Sunday, March 27, 2005

Singapore Navy Biathlon 2005

It's an Olympic distance race. The word going around was that the currents were strong - even the NDU were finding it difficult to navigate. Vectoring was the essential game plan.

The back of my shoulder still hurt a little. I was contemplating giving up even before I woke up! I was having so many mixed thoughts.

'Come on, CM! Conquer your fear! Face the challenge!'

'But I need to listen to my body!'

I woke up at 0500hrs. This time, I was careful NOT to have too much of a power breakfast. I didn't want to gag while I was swimming. I took half of last night's hot cross bun (it was Good Friday), a Milo, and a granola bar. Then I started hydrating.

Tiong and Francis came over at 0600hrs. We carpooled and took Francis' car to East Coast Park. Even while Francis was parking his car, I was still contemplating.

Fast Forward. I got my race tags and Championchip set up. The first wave was flagged off. Mine was next. From afar, I could tell the guys were veering off-course even just 200m out from the shore. They were heading towards Bedok jetty!

Uncle Richard was right. Perhaps a 45 degree vectoring would put us back towards the first bouy.

0810hrs. My wave started. I walked into the sea. From that moment, I knew there was no turning back. I had my strategy with me. I knew my running would be my worst discipline. I had to swim strong. I had to face the deep blue O, and the currents. The mass start of 600+ men was pandemonium. I started off in a blinding mix of breaststroke and freestyle. It was tough to navigate amongst so many flailing arms and legs and whathaveyou. I kept to my vectoring. I kept to swimming about 40 degrees to my left. The next thing I knew, I swam pass the main bulk of blue swim caps. But I was still in a bunch heading to the first bouy. Rounding the first bouy was the worst part of the swim leg. Everyone there were trying to navigate around it. On hindsight, the current really kept us from making the first turn!

The second leg of the swim was the toughest. From where I was swimming, I only saw high waves. I couldn't sight for the 2nd bouy. I kept swimming. I wasn't even sure if I was swimming off course. I just followed the masses. Was it the blind leading the blind? It came to pass that while I was on cruise-control against the currents, i might as well hum a couple of tunes while I swam. It definitely kept my sanity.

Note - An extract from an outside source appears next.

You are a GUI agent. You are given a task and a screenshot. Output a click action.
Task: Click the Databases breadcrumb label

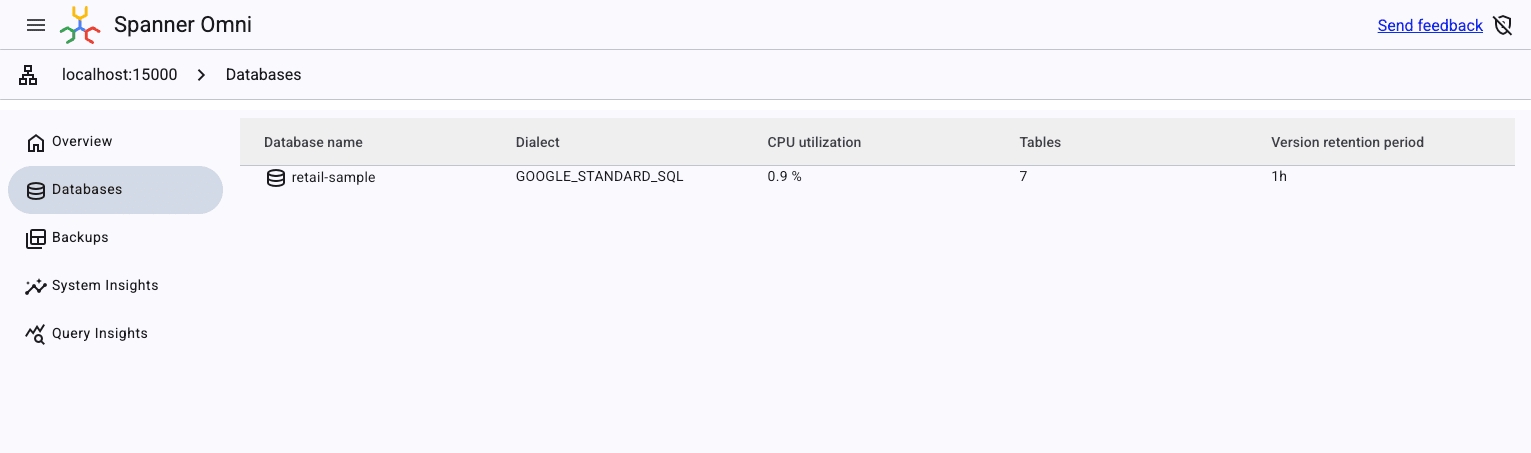[263, 75]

I finally saw the 2nd bouy and I headed towards it. The glaring sun in my eyes didn't help, but I was pretty much locked in sight. Rounding that bouy was much easier. The home-stretch - even with vectoring - was on 5th gear. I powered up and headed for shore.

Transitioning was easy. I just took my time. Behind me were many many more swimmers struggling with the forces of nature.

Now the dreaded run. 10km of tarmac ahead of me. Oh what the heck, I challenged the distance!

Dudes were running past me! The lousy swimmers were running past me!

At the 4km mark, JA popped out of the Corolla, cheered for me, took a picture of me and she received a peck on the cheek from the sweating amphibian (that's me). The procedure took 5 seconds. (note: I later realised she didn't snap a picture of me - somehow the camera was not turned on!)

And so I continued trudging along and I completed my run time at a disappointing 1hr 12 min!

My total time was exactly 2:00 hrs.

But I was satisfied with my swim. I could go faster, but I was definitely NOT out-of-breath when I entered the shore. That's efficiency. Fish-like. I'm a fat lung fish.

I conquered my fear.

I've completed my first Olympic distance Biathlon: 1.5km Open Sea Swim, 10km flat course Run.